As Aspen has seen many times before, this is what happens to bears that develop a taste for people’s food. If officers from the Colorado Division of Wildlife are correct in their hunches, this bear – the fourth local bear to be killed this summer because of conflicts with people – won’t be the last. Bears’ natural food sources are in short supply this year, officers say, and the bears are starting to feed more aggressively as temperatures cool down and they prepare for winter.
DOW spokesman Randy Hampton came to Aspen on Tuesday to speak with local media outlets and plead with the public to be more bear-aware. He made several disturbing observations that resonated with us.

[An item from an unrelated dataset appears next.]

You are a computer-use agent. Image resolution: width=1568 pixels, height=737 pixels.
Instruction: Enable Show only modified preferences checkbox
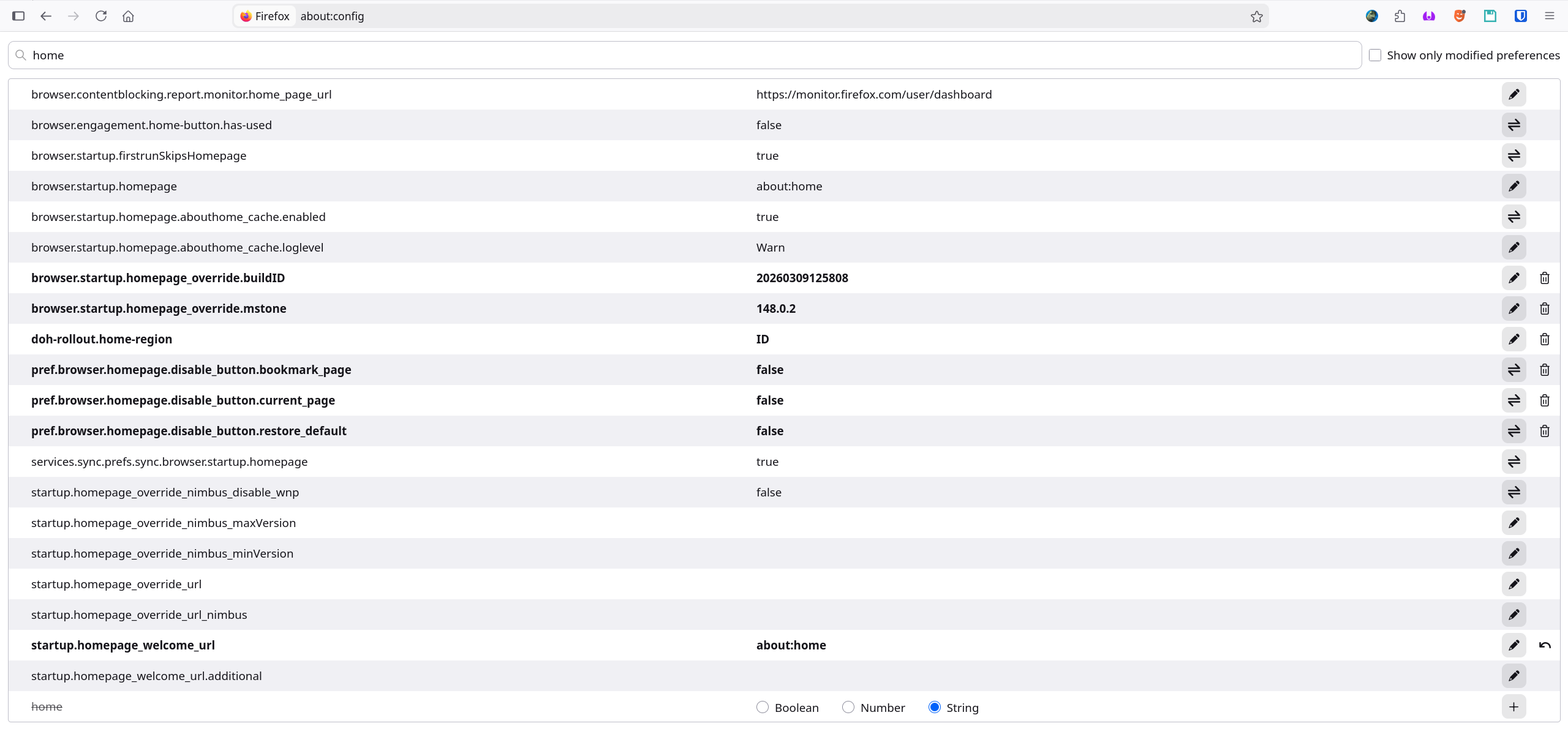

First, the bear that hurt the Aspen woman Monday was “likely trying doors,” meaning that the bruin isn’t just stopping for garbage left on the street; it was actively foraging for human food by attempting to enter homes. That signals a bear that is habituated to human food and cannot be expected to return to the woods in search of berries, leafy greens and acorns.
Second, many of the bears now roaming Aspen were cubs in 2007, the last time we had a busy summer like this one. They have learned to rely on an unnatural diet, and essentially represent a “second generation” of garbage-feeders.
This poses both short-term and long-term problems for Aspenites, at least those who don’t like to see bears die:
1) How do we get through this summer without forcing DOW officers to kill 13 bears, as they did two summers ago?
2) How do we avoid raising a “third generation” of garbage-feeding bears in a town that has become ground zero for human-bear conflicts?
The only solution for this summer, as far as we can tell, is for homeowners and businesses to take responsibility for anything that might attract a bear, from garbage to barbecue grills to bird feeders to pet food. We would also urge local law enforcement to cite violators more aggressively; fines do have a way of changing human behavior. Hampton suggests that people talk to their neighbors, holding them accountable for sloppy behavior, and that consumers patronize only businesses that store and lock their garbage appropriately, saying “it’s got to be a community effort.”
Solutions to the long-term bear problem are more thorny. Some have suggested reinstating a spring bear hunt to control bear populations, or feeding the bears in remote, out-of-town locations. Others want the DOW to just “stop killing bears,” but that won’t happen until Colorado changes its “two strikes” policy for problem bruins.
We certainly don’t have the solution. Neither the bears nor the humans are expected to abandon the Roaring Fork Valley anytime soon. Until there’s a change in law or policy, we can only hope that people will do their very best not to tempt the hungry creatures.